▶ YOUR TASK
Lay out the records below as a Markdown table with columns Row and Line. Put each line in its own numbered row and leave out blank lines.

▶ SOURCE DATA
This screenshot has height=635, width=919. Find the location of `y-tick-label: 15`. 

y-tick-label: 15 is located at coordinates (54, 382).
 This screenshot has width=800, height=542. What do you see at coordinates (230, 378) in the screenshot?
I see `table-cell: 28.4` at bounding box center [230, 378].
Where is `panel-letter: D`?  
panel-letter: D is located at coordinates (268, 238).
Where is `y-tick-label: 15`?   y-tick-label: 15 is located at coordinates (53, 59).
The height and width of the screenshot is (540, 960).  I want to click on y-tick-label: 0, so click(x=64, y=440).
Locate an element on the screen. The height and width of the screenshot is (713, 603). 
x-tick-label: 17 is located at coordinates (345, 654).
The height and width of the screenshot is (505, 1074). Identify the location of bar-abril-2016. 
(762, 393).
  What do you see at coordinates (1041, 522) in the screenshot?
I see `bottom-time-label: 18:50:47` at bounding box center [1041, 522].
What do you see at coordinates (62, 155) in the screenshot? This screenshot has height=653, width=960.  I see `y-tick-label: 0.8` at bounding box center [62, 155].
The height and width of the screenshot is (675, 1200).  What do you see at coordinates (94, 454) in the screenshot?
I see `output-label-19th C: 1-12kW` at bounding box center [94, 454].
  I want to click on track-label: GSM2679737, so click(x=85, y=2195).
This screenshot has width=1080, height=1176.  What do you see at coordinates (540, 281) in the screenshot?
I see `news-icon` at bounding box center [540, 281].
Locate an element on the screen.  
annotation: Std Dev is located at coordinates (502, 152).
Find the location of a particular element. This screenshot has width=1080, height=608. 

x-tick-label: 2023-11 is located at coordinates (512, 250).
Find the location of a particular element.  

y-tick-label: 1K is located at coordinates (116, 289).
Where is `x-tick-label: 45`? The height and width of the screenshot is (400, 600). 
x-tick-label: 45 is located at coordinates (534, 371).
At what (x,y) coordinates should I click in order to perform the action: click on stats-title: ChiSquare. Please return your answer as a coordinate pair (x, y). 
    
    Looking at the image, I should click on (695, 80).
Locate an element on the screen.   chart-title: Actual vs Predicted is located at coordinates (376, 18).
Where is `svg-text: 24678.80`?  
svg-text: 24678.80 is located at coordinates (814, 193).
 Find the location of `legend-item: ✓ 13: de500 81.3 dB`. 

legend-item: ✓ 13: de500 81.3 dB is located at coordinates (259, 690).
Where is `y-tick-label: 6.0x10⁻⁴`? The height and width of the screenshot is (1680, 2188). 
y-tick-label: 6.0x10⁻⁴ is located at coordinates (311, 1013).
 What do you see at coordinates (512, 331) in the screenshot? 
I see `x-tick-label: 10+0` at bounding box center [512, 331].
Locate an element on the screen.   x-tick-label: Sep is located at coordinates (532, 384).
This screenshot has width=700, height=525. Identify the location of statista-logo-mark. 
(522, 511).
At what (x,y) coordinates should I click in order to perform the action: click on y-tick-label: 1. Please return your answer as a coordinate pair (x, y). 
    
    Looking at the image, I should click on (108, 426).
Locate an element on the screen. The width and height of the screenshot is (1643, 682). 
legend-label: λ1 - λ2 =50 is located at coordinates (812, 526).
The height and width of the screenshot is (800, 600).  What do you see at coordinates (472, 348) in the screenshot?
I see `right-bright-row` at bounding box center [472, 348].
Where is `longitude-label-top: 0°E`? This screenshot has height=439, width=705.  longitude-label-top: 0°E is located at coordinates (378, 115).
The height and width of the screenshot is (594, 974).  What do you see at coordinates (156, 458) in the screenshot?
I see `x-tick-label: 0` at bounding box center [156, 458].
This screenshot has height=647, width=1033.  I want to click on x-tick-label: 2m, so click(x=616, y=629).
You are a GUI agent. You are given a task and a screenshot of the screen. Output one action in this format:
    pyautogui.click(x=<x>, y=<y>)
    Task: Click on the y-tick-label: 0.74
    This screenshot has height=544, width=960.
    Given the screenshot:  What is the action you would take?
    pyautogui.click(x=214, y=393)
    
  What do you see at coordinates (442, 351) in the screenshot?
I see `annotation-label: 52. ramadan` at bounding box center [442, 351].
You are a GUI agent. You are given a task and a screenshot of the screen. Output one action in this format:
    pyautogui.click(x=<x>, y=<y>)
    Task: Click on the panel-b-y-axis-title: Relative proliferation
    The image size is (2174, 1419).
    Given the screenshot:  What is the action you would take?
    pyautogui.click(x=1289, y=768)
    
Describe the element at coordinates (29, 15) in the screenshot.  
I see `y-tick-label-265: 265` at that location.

▶ ANSWER
| Row | Line |
|---|---|
| 1 | This screenshot has height=635, width=919. Find the location of `y-tick-label: 15`.  |
| 2 | y-tick-label: 15 is located at coordinates (54, 382). |
| 3 |  This screenshot has width=800, height=542. What do you see at coordinates (230, 378) in the screenshot? |
| 4 | I see `table-cell: 28.4` at bounding box center [230, 378]. |
| 5 | Where is `panel-letter: D`?   |
| 6 | panel-letter: D is located at coordinates (268, 238). |
| 7 | Where is `y-tick-label: 15`?   y-tick-label: 15 is located at coordinates (53, 59). |
| 8 | The height and width of the screenshot is (540, 960).  I want to click on y-tick-label: 0, so click(x=64, y=440). |
| 9 | Locate an element on the screen. The height and width of the screenshot is (713, 603).  |
| 10 | x-tick-label: 17 is located at coordinates (345, 654). |
| 11 | The height and width of the screenshot is (505, 1074). Identify the location of bar-abril-2016.  |
| 12 | (762, 393). |
| 13 |   What do you see at coordinates (1041, 522) in the screenshot? |
| 14 | I see `bottom-time-label: 18:50:47` at bounding box center [1041, 522]. |
| 15 | What do you see at coordinates (62, 155) in the screenshot? This screenshot has height=653, width=960.  I see `y-tick-label: 0.8` at bounding box center [62, 155]. |
| 16 | The height and width of the screenshot is (675, 1200).  What do you see at coordinates (94, 454) in the screenshot? |
| 17 | I see `output-label-19th C: 1-12kW` at bounding box center [94, 454]. |
| 18 |   I want to click on track-label: GSM2679737, so click(x=85, y=2195). |
| 19 | This screenshot has width=1080, height=1176.  What do you see at coordinates (540, 281) in the screenshot? |
| 20 | I see `news-icon` at bounding box center [540, 281]. |
| 21 | Locate an element on the screen.   |
| 22 | annotation: Std Dev is located at coordinates (502, 152). |
| 23 | Find the location of a particular element. This screenshot has width=1080, height=608.  |
| 24 | x-tick-label: 2023-11 is located at coordinates (512, 250). |
| 25 | Find the location of a particular element.   |
| 26 | y-tick-label: 1K is located at coordinates (116, 289). |
| 27 | Where is `x-tick-label: 45`? The height and width of the screenshot is (400, 600).  |
| 28 | x-tick-label: 45 is located at coordinates (534, 371). |
| 29 | At what (x,y) coordinates should I click in order to perform the action: click on stats-title: ChiSquare. Please return your answer as a coordinate pair (x, y).  |
| 30 |     Looking at the image, I should click on (695, 80). |
| 31 | Locate an element on the screen.   chart-title: Actual vs Predicted is located at coordinates (376, 18). |
| 32 | Where is `svg-text: 24678.80`?   |
| 33 | svg-text: 24678.80 is located at coordinates (814, 193). |
| 34 |  Find the location of `legend-item: ✓ 13: de500 81.3 dB`.  |
| 35 | legend-item: ✓ 13: de500 81.3 dB is located at coordinates (259, 690). |
| 36 | Where is `y-tick-label: 6.0x10⁻⁴`? The height and width of the screenshot is (1680, 2188).  |
| 37 | y-tick-label: 6.0x10⁻⁴ is located at coordinates (311, 1013). |
| 38 |  What do you see at coordinates (512, 331) in the screenshot?  |
| 39 | I see `x-tick-label: 10+0` at bounding box center [512, 331]. |
| 40 | Locate an element on the screen.   x-tick-label: Sep is located at coordinates (532, 384). |
| 41 | This screenshot has width=700, height=525. Identify the location of statista-logo-mark.  |
| 42 | (522, 511). |
| 43 | At what (x,y) coordinates should I click in order to perform the action: click on y-tick-label: 1. Please return your answer as a coordinate pair (x, y).  |
| 44 |     Looking at the image, I should click on (108, 426). |
| 45 | Locate an element on the screen. The width and height of the screenshot is (1643, 682).  |
| 46 | legend-label: λ1 - λ2 =50 is located at coordinates (812, 526). |
| 47 | The height and width of the screenshot is (800, 600).  What do you see at coordinates (472, 348) in the screenshot? |
| 48 | I see `right-bright-row` at bounding box center [472, 348]. |
| 49 | Where is `longitude-label-top: 0°E`? This screenshot has height=439, width=705.  longitude-label-top: 0°E is located at coordinates (378, 115). |
| 50 | The height and width of the screenshot is (594, 974).  What do you see at coordinates (156, 458) in the screenshot? |
| 51 | I see `x-tick-label: 0` at bounding box center [156, 458]. |
| 52 | This screenshot has height=647, width=1033.  I want to click on x-tick-label: 2m, so click(x=616, y=629). |
| 53 | You are a GUI agent. You are given a task and a screenshot of the screen. Output one action in this format: |
| 54 |     pyautogui.click(x=<x>, y=<y>) |
| 55 |     Task: Click on the y-tick-label: 0.74 |
| 56 |     This screenshot has height=544, width=960. |
| 57 |     Given the screenshot:  What is the action you would take? |
| 58 |     pyautogui.click(x=214, y=393) |
| 59 |   What do you see at coordinates (442, 351) in the screenshot? |
| 60 | I see `annotation-label: 52. ramadan` at bounding box center [442, 351]. |
| 61 | You are a GUI agent. You are given a task and a screenshot of the screen. Output one action in this format: |
| 62 |     pyautogui.click(x=<x>, y=<y>) |
| 63 |     Task: Click on the panel-b-y-axis-title: Relative proliferation |
| 64 |     The image size is (2174, 1419). |
| 65 |     Given the screenshot:  What is the action you would take? |
| 66 |     pyautogui.click(x=1289, y=768) |
| 67 | Describe the element at coordinates (29, 15) in the screenshot.   |
| 68 | I see `y-tick-label-265: 265` at that location. |